Trapani, in barca a vela senza barriere

In barca a vela senza barriere perchè il mare è per tutti. La Lega navale di Trapani e le organizzazioni di volontariato “Il Solco” di Valderice e “Ppsico-motorio terapia” di Mazara del Vallo, hanno organizzato una manifestazione dedicata all’inclusione e alla terapia ricreativa attraverso il contatto con il mare. L’iniziativa, in programma per mercoledì 3 settembre, con partenza alle ore 10 dal molo della sede della Lega, condizioni meteo permettendo, vedrà la partecipazione di un gruppo di ragazzi e operatori delle due associazioni che da anni si occupano di disabilità e di psicomotricità.

La giornata ha l’obiettivo di offrire un’esperienza di libertà, serenità e integrazione, dimostrando come il mare possa essere una risorsa accessibile e terapeutica per tutti, abbattendo le barriere fisiche e psicologiche.

I partecipanti all’escursione sono 17 persone con disabilità, tutte autosufficienti a livello motorio, con un’età compresa tra i 20 e i 62 anni. Ad accompagnarli, oltre agli operatori dell’associazione, ci sarà un team di circa dieci tra istruttori e operatori della Lega Navale, tutti soci volontari, garantendo così un’assistenza attenta e personalizzata durante tutta la navigazione, nel pieno rispetto di tutte le misure di prevenzione e sicurezza in mare. La barca che prenderà il mare sarà la “Vega Ciaccio Montalto”, confiscata alla criminalità organizzata.

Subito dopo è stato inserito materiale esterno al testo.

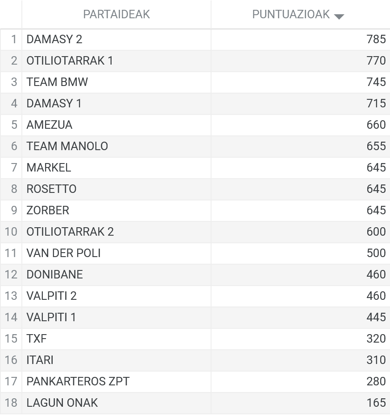Click the ZORBER team name
Viewport: 390px width, 417px height.
point(48,210)
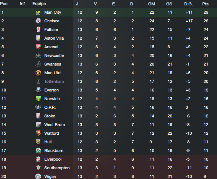Click the Southampton crest icon
This screenshot has height=179, width=217.
[38, 168]
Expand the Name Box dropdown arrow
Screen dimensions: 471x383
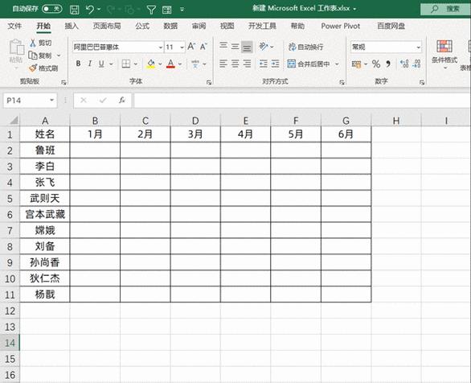52,100
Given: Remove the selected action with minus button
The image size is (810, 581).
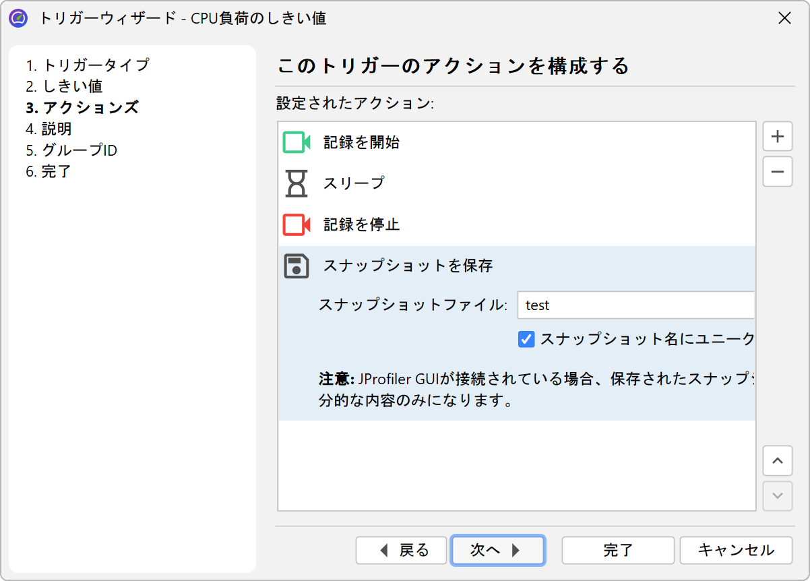Looking at the screenshot, I should [777, 172].
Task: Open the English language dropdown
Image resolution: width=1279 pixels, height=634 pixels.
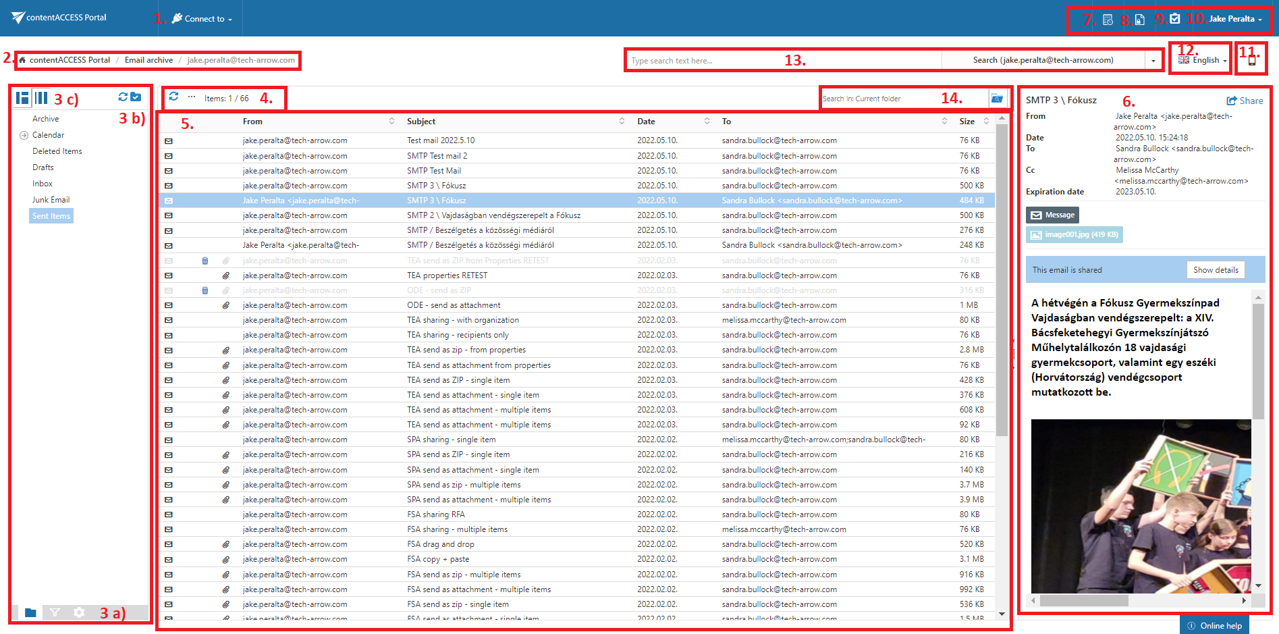Action: click(x=1203, y=60)
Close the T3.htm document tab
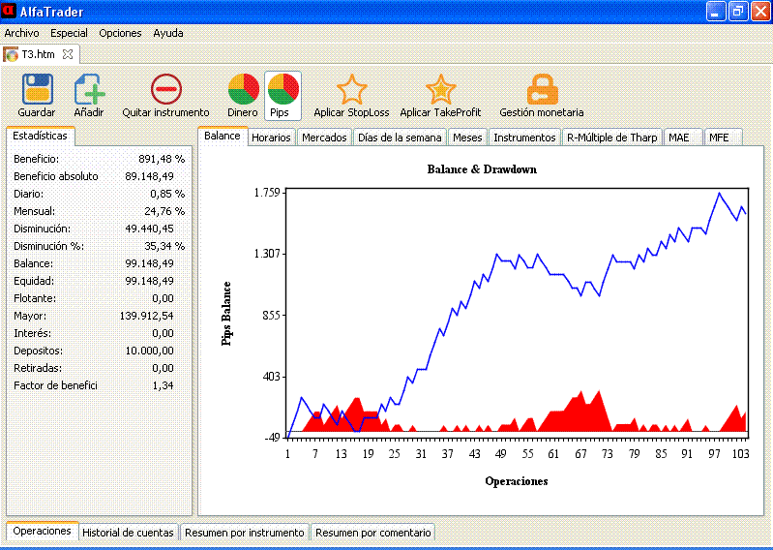Viewport: 773px width, 550px height. coord(68,54)
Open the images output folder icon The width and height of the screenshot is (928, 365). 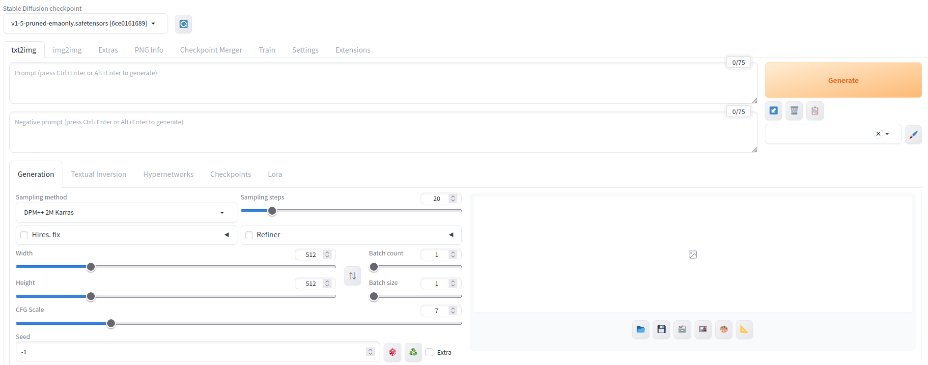(641, 329)
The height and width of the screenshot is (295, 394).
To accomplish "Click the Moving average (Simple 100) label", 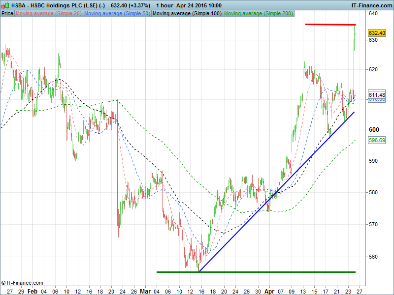I will tap(187, 13).
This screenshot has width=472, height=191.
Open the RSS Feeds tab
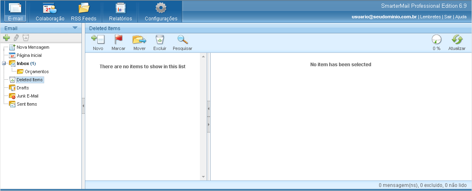coord(84,11)
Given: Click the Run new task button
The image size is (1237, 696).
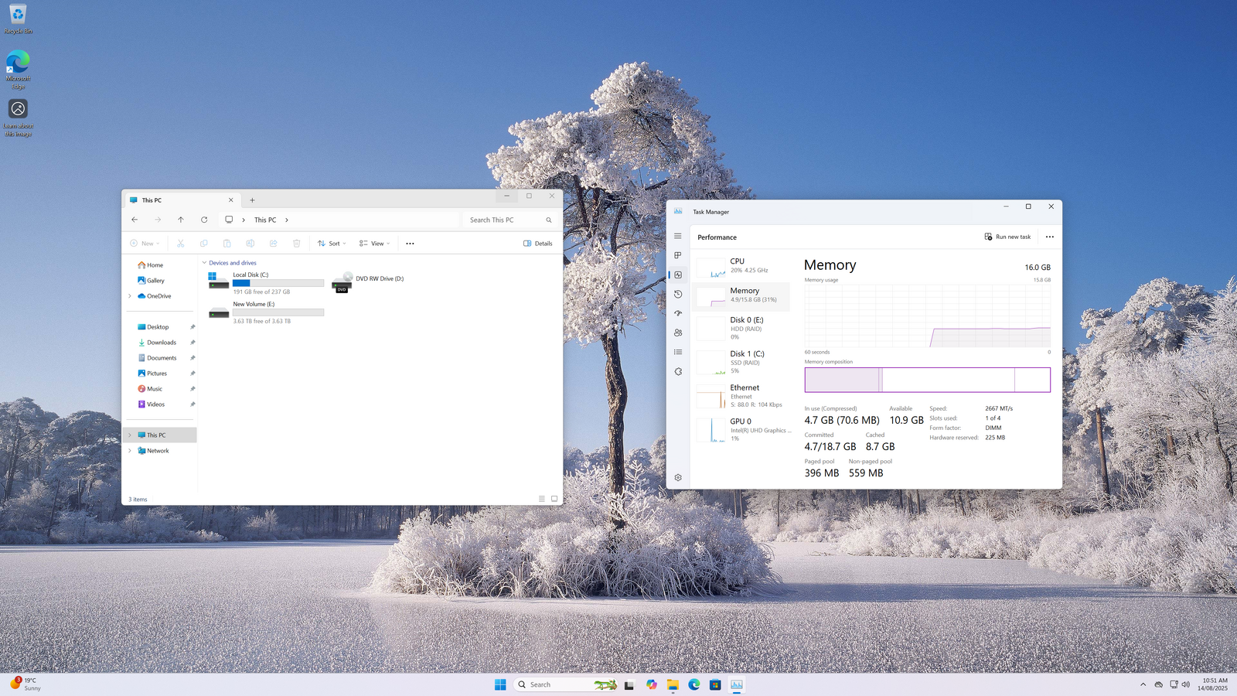Looking at the screenshot, I should click(1007, 237).
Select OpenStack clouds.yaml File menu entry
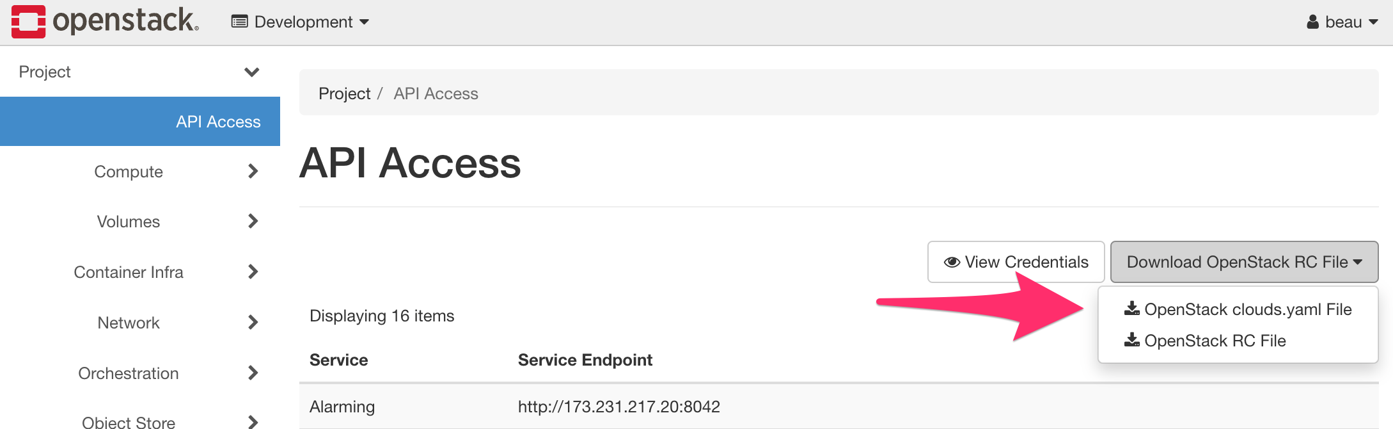 pos(1238,309)
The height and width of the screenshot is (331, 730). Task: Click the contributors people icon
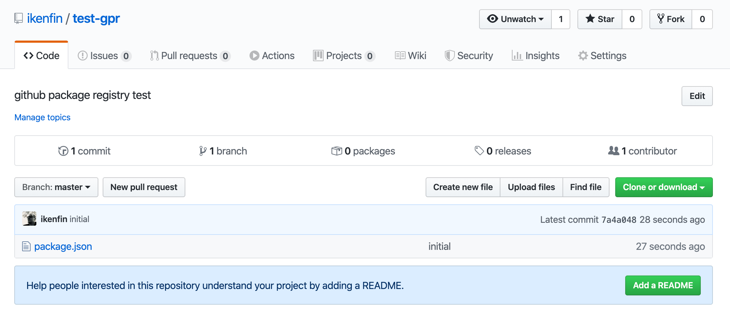[613, 151]
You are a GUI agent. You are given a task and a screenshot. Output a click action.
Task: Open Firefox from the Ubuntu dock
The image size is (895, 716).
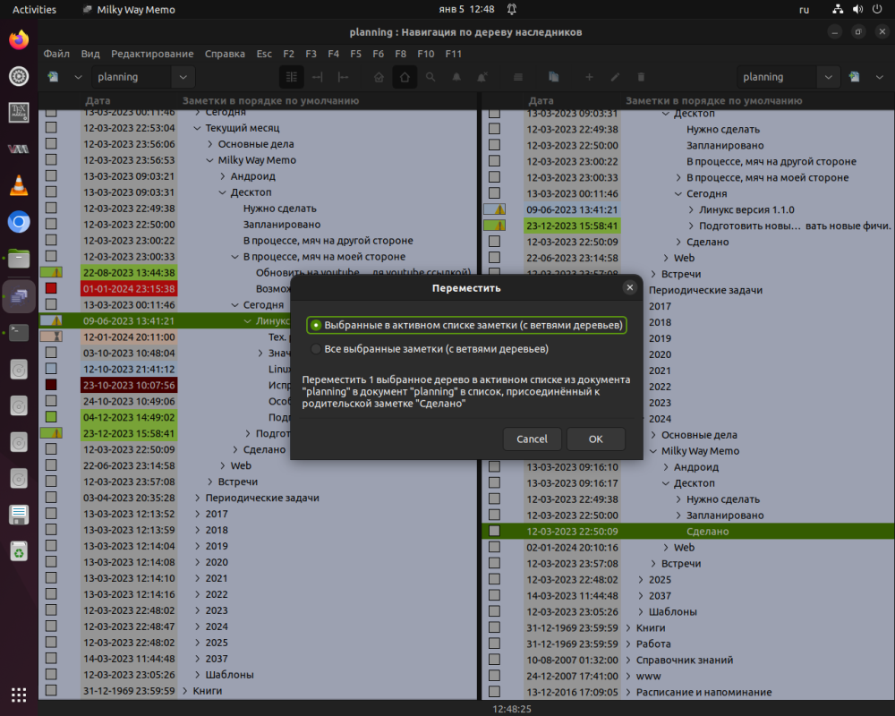pyautogui.click(x=19, y=40)
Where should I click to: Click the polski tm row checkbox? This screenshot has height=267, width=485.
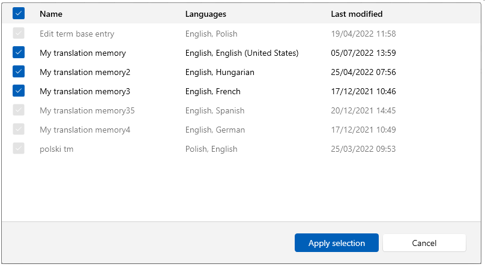tap(19, 149)

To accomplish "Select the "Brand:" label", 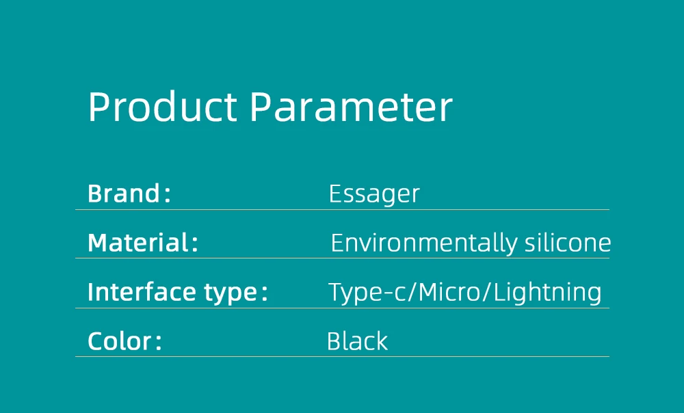I will point(129,194).
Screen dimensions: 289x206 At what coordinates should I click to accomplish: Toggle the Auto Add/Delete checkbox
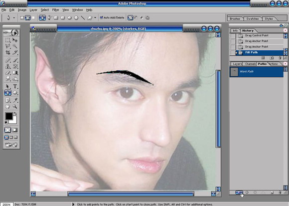pos(101,17)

“Vega Ciaccio Montalto” accoglierà piccoli gruppi per ogni uscita in mare, mentre gli altri ospiti, operatori e accompagnatori rimarranno a terra coinvolti in attività complementari presso la sede della Lega Navale, per poi alternarsi nell’escursione.

«Siamo onorati di collaborare con realtà del territorio come “Il Solco“’” e “Ppsico-motorio terapia” che ogni giorno svolgono un lavoro encomiabile – ha dichiarato il Presidente della LNI di Trapani, Piero Culcasi –. Per noi della Lega Navale, il mare è sinonimo di libertà e benessere. Portare queste persone in acqua, far sentire loro il vento e il moto delle onde, non è solo una gita, ma un potente strumento di terapia e gioia condivisa. È un’iniziativa che conferma il nostro impegno per una LNI pienamente aperta alla comunità trapanese sempre più inclusiva e solidale».